━━━━━ RECORDS SUPPLIED

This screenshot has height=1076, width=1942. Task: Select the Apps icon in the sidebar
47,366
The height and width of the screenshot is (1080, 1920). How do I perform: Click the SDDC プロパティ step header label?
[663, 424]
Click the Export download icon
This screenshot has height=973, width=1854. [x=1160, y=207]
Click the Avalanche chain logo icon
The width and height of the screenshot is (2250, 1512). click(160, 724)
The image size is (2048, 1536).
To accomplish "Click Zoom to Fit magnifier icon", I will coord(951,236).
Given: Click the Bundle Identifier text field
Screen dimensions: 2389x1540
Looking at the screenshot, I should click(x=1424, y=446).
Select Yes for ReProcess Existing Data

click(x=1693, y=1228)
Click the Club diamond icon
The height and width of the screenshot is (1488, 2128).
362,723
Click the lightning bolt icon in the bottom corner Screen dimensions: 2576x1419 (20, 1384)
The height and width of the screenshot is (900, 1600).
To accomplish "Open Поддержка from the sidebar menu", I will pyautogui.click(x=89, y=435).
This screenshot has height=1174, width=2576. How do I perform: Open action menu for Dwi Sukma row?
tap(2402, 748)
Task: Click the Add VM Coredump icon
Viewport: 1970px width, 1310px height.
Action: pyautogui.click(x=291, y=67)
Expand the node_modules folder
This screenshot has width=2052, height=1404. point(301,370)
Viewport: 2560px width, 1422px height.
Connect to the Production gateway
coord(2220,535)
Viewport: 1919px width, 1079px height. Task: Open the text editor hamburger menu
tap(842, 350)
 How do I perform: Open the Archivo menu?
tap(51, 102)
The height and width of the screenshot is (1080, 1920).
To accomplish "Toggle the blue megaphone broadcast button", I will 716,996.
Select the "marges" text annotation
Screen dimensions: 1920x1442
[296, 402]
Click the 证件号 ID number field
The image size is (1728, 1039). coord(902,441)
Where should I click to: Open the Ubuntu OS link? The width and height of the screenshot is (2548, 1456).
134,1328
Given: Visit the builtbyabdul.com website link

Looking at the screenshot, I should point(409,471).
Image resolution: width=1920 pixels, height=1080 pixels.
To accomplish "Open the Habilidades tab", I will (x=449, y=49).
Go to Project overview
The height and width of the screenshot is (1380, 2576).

━━━━━━━━━━

● **TASK GOAL**: Return each entry from above without altering a single character.

● **TASK RESPONSE**:
This screenshot has height=1076, width=1942. Task: Select the Apps icon in the sidebar
47,366
The height and width of the screenshot is (1080, 1920). How do I perform: Click the SDDC プロパティ step header label?
[663, 424]
Click the Export download icon
This screenshot has height=973, width=1854. [x=1160, y=207]
Click the Avalanche chain logo icon
The width and height of the screenshot is (2250, 1512). click(160, 724)
The image size is (2048, 1536).
To accomplish "Click Zoom to Fit magnifier icon", I will coord(951,236).
Given: Click the Bundle Identifier text field
Screen dimensions: 2389x1540
Looking at the screenshot, I should click(x=1424, y=446).
Select Yes for ReProcess Existing Data

click(x=1693, y=1228)
Click the Club diamond icon
The height and width of the screenshot is (1488, 2128).
362,723
Click the lightning bolt icon in the bottom corner Screen dimensions: 2576x1419 (20, 1384)
The height and width of the screenshot is (900, 1600).
To accomplish "Open Поддержка from the sidebar menu", I will pyautogui.click(x=89, y=435).
This screenshot has height=1174, width=2576. How do I perform: Open action menu for Dwi Sukma row?
tap(2402, 748)
Task: Click the Add VM Coredump icon
Viewport: 1970px width, 1310px height.
Action: pyautogui.click(x=291, y=67)
Expand the node_modules folder
This screenshot has width=2052, height=1404. point(301,370)
Viewport: 2560px width, 1422px height.
Connect to the Production gateway
coord(2220,535)
Viewport: 1919px width, 1079px height. Task: Open the text editor hamburger menu
tap(842, 350)
 How do I perform: Open the Archivo menu?
tap(51, 102)
The height and width of the screenshot is (1080, 1920).
To accomplish "Toggle the blue megaphone broadcast button", I will 716,996.
Select the "marges" text annotation
Screen dimensions: 1920x1442
[296, 402]
Click the 证件号 ID number field
The image size is (1728, 1039). coord(902,441)
Where should I click to: Open the Ubuntu OS link? The width and height of the screenshot is (2548, 1456).
134,1328
Given: Visit the builtbyabdul.com website link

Looking at the screenshot, I should point(409,471).
Image resolution: width=1920 pixels, height=1080 pixels.
To accomplish "Open the Habilidades tab", I will (x=449, y=49).
Go to Project overview
The height and width of the screenshot is (1380, 2576).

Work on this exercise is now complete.